Je m’arrête ici dans une fissure pour remuer trois pierres, là pour éventer le sable : rien. L’aiguille de mon bathymètre remonte lentement du 10 vers le 7. Soudain, une falaise immergée me barre la route . Voyons, ah oui, ça doit être le versant est de Lacada Point. Bien, suivons le vers le nord. La falaise longe une vaste esplanade qui s’achève devant un bloc énorme. Là, une forme blanche accroche mon regard. Ho ! Ho ! J’approche c’est un saumon de plomb.
Des phrases me sautent en mémoire. Je me revois sous la coupole bleu et or de la bibliothèque du British Museum, dévorant le récit d’un nommé Boyle, qui avait découvert en Donegal, à la fin du XVIIIe siècle, une autre épave de l’Armada. Avec quelques autres jeunes gens, bon nageurs et plongeurs experts, il y trouva outre quelques pièces d’or et des canons de bronze, une pièce de plomb qu’il supposa être du ballast, longue d’un yard, triangulaire de section, pointue aux deux bouts et se faisant large au milieu. C’est la description exacte de mon lingot. Je le retourne en m’arc-boutant péniblement et je vois qu’il porte cinq croix de Jérusalem, estampées sur la face supérieure… »

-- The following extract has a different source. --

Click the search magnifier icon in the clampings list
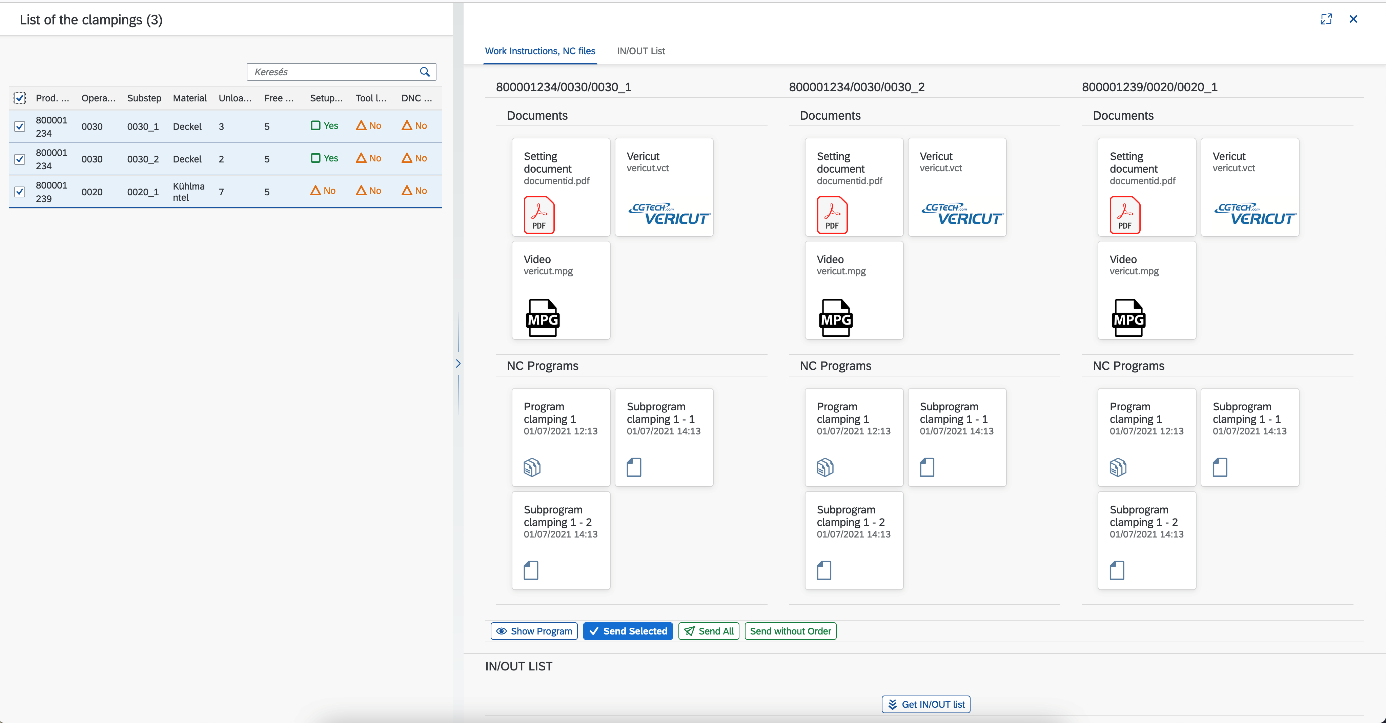The height and width of the screenshot is (727, 1390). 425,72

Il y avait parmi les trésors découverts à Port Na Spaniagh, des boutons de pourpoint en or, des bagues, dont l’une marquée du symbole I.H.S. appartenant sans doute à un chanoine du Saint Sépulcre ou à un jésuite, un reliquaire en forme de livre, le médaillon fleurdelisé d’un chevalier d’Alcantara et une croix de Malte.

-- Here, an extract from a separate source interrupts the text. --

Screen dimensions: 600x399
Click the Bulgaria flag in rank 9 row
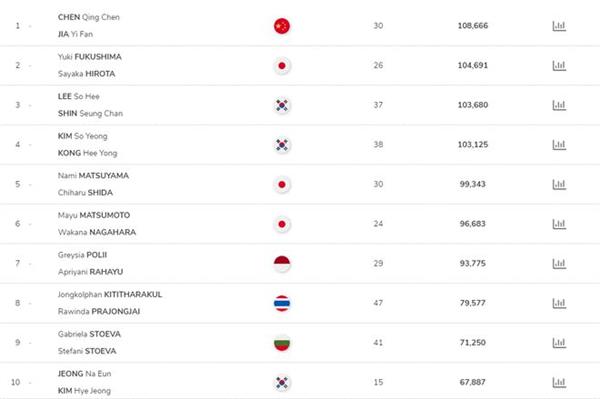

La découverte de la Girona était la première épave de l’invincible Armada. Il y a fort à parier que le reste de la flotte espagnole, du moins celle qui a sombré, corps et biens, n’est pas bien loin de la Girona et reste toujours l’ambition et le but des chercheurs de trésors, et des aventuriers.
LA MER, TAPISSÉE DE TRÉSORS

Il serait fastidieux d’énumérer tous les trésors que gardent jalousement, les mers du globe. Après l’invincible Armada, d’autres flottes conquérantes ou marchandes ont sombré, engloutissant des fortunes en or, en argent, en métaux précieux, voire en diamants, certaines ont été retrouvées et encore partiellement, d’autres attendent encore.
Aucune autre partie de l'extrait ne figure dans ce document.